Home > mailing lists

Re: UUID v7 - Mailing list pgsql-hackers

From	Masahiko Sawada
Subject	Re: UUID v7
Date	November 15 07:44:19
Msg-id	CAD21AoCHpg6a2fLhCRRv5n1eaPH39+Z+z6cS0PR_9C2JmjrHZQ@mail.gmail.com Whole thread Raw
In response to	Re: UUID v7 (Masahiko Sawada <sawada.mshk@gmail.com>)
List	pgsql-hackers

Tree view

On Mon, Nov 11, 2024 at 12:20 PM Masahiko Sawada <sawada.mshk@gmail.com> wrote:
>
> On Sat, Nov 9, 2024 at 9:07 AM Sergey Prokhorenko
> <sergeyprokhorenko@yahoo.com.au> wrote:
> >
> > On Saturday 9 November 2024 at 01:00:15 am GMT+3, Masahiko Sawada <sawada.mshk@gmail.com> wrote:
> >
> > > the microsecond part is working also as a counter in a sense. IT seems fine to me but I'm slightly concerned that
thereis no guidance of such implementation in RFC 9562. 
> >
> > In fact, there is guidance of similar implementation in RFC 9562:
> > https://datatracker.ietf.org/doc/html/rfc9562#name-monotonicity-and-counters
> > "Counter Rollover Handling:"
> > "Alternatively, implementations MAY increment the timestamp ahead of the actual time and reinitialize the counter."
> >
>
> Indeed, thank you.
>
> > But in the near future, this may not be enough for the highest-performance systems.
>
> Yeah, I'm concerned about this.
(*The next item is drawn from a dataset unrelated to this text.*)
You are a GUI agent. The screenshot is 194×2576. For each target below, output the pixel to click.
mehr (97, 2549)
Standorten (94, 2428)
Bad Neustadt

That time might gradually come. That
> being said, as long as rand_a part works also as a counter, it's fine.
> Also, 12 bits does not differ much as Andrey Borodin mentioned. I
> think in the first version it's better to start with a simple
> implementation rather than over-engineering it.
>
> Regarding the implementation, the v30 patch uses only microseconds
> precision time even on platforms where nanoseconds precision is
> available such as Linux. I think it's better to store the value of
> (sub-milliseconds * 4096) into 12-bits of rand_a space instead of
> directly storing microseconds into 10 bits space.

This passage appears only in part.